The National Portrait Gallery has unveiled a new exhibition celebrating 21 leading women to have shaped the last century and broken new ground for Australian women.
The First ladies: significant Australian women 1913 – 2013 was launched by Imelda Roche AO, who is featured in the exhibition for her entrepreneurial and business success.
The women featured are from a diverse range of backgrounds. As Louise Doyle, director of the National Portrait Gallery said: “Amongst the suffragettes, scientists and politicians, also represented in First ladies are artists, sprinters and serve-volleyers!”

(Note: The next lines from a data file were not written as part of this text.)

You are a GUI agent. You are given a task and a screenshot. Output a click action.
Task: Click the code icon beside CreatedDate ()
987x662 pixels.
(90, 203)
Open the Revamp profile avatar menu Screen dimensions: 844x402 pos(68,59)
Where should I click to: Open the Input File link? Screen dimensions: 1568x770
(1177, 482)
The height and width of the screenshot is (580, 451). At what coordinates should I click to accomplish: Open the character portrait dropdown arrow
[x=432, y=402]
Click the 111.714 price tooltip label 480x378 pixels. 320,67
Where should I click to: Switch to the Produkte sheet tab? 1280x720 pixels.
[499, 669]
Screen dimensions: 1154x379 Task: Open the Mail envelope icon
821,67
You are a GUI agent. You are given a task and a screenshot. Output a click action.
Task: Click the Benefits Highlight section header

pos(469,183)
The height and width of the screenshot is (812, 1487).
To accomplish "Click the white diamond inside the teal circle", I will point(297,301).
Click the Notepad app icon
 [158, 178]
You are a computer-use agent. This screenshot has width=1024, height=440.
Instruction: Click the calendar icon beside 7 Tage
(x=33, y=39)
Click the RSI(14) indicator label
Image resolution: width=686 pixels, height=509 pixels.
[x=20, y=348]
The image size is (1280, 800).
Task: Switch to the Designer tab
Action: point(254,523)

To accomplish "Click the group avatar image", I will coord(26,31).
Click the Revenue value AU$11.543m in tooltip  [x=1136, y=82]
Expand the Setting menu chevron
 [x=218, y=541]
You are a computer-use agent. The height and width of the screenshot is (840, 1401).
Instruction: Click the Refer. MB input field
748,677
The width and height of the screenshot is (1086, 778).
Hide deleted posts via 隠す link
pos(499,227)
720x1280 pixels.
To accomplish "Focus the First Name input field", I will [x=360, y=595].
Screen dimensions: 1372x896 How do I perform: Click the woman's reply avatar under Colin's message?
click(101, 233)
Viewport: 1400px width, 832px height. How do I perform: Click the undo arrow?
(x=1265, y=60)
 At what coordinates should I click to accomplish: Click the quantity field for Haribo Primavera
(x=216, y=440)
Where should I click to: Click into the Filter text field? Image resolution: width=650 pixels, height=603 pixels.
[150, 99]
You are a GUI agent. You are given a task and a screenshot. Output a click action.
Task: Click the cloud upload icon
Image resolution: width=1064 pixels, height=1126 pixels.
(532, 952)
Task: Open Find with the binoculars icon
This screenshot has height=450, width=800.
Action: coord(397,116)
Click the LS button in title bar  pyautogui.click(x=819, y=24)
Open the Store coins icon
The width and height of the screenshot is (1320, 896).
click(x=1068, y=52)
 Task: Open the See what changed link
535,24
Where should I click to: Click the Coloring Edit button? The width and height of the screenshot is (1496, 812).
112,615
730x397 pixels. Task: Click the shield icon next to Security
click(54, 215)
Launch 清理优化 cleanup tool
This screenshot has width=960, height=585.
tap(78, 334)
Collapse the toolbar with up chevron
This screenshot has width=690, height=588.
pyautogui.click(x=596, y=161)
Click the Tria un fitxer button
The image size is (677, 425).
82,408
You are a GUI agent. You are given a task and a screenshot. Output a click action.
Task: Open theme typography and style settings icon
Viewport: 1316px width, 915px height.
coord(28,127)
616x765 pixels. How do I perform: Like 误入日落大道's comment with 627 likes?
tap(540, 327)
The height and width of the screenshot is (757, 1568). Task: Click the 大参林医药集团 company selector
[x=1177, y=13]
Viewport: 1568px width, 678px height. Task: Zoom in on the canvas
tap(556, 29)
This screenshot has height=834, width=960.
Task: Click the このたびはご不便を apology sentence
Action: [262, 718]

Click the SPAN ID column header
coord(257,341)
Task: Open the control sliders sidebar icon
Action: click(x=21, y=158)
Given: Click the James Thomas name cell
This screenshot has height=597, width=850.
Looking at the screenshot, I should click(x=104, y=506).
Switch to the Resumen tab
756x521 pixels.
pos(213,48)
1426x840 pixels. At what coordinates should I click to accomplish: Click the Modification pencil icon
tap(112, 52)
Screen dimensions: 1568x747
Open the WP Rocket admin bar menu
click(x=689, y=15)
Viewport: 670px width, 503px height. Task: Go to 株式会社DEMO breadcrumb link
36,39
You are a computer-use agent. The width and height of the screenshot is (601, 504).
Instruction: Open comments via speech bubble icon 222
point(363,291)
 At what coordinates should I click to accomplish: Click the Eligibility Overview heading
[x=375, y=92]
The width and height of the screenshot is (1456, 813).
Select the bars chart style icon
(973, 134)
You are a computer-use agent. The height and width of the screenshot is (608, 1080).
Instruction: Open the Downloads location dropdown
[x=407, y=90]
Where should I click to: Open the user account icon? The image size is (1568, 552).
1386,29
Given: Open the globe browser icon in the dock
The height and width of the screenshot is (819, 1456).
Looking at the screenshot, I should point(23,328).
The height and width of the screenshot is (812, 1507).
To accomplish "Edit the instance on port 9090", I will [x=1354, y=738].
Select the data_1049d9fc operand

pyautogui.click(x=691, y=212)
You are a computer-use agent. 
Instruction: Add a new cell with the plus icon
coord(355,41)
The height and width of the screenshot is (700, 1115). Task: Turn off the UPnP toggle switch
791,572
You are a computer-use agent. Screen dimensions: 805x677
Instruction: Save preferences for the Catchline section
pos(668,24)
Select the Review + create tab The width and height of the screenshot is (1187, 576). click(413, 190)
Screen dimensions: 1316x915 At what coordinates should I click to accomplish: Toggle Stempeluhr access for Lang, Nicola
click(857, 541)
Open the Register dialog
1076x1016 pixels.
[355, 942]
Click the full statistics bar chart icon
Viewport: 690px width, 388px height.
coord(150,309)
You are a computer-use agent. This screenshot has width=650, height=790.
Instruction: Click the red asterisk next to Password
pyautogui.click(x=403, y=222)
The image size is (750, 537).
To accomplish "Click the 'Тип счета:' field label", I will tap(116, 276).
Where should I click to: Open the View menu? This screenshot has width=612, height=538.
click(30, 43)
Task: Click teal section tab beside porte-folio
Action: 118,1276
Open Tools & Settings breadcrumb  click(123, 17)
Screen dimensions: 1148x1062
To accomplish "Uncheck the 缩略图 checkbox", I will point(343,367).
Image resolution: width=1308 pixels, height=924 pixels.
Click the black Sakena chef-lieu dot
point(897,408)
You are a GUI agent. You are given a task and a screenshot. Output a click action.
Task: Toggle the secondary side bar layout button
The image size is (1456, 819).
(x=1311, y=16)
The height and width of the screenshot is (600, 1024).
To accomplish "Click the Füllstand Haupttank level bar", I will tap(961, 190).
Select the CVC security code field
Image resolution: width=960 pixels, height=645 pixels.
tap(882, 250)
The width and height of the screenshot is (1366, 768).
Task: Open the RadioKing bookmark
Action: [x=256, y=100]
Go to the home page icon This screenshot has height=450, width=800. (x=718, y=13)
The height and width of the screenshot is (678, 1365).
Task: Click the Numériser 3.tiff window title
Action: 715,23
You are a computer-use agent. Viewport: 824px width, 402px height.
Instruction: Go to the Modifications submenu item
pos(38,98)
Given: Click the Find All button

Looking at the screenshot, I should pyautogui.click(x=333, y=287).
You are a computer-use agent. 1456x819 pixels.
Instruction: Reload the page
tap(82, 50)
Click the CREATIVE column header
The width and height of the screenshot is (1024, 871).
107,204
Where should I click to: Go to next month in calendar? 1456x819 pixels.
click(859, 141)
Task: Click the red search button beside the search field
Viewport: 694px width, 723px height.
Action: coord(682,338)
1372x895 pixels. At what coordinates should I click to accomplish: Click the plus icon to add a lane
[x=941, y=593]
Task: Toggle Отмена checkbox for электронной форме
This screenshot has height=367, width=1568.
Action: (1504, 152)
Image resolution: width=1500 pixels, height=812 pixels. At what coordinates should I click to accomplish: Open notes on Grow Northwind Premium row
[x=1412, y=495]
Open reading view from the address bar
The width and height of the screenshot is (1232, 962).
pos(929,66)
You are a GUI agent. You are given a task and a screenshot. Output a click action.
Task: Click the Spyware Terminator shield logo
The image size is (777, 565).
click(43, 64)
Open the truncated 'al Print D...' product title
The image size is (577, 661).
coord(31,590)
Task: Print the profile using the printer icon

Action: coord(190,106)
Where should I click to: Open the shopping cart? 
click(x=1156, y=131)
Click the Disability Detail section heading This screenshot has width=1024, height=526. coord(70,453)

Australia’s first female Prime Minister, Julia Gillard, and first female Governor-General Quentin Bryce are included, as are some of our sporting stars such as Cathy Freeman and Louise Sauvage.
The exhibition offers gallery visitors an insight into the last 100 years of progress of Australian women, with women’s rights campaigners Vida Goldstein, Jessie Street and Rose Scott also featured.
Other sitters include Elizabeth Blackburn, the first Australian-born woman to win the Nobel Prize for Physiology/Medicine in 2009 for her work in molecular biology. It also features Maude Rose ‘Lores’ Bonney, the first woman to circumnavigate Australia by air, and the first female winner of the Archibald Prize, Nora Heysen.
The exhibition is part of the Centenary of Canberra celebrations, with the celebrations’ February theme being women in sport. It was curated by Joanne Gilmour, and mostly sourced from the existing stock of the gallery, which was established in 1998. The exhibition will run until 16 June 2013.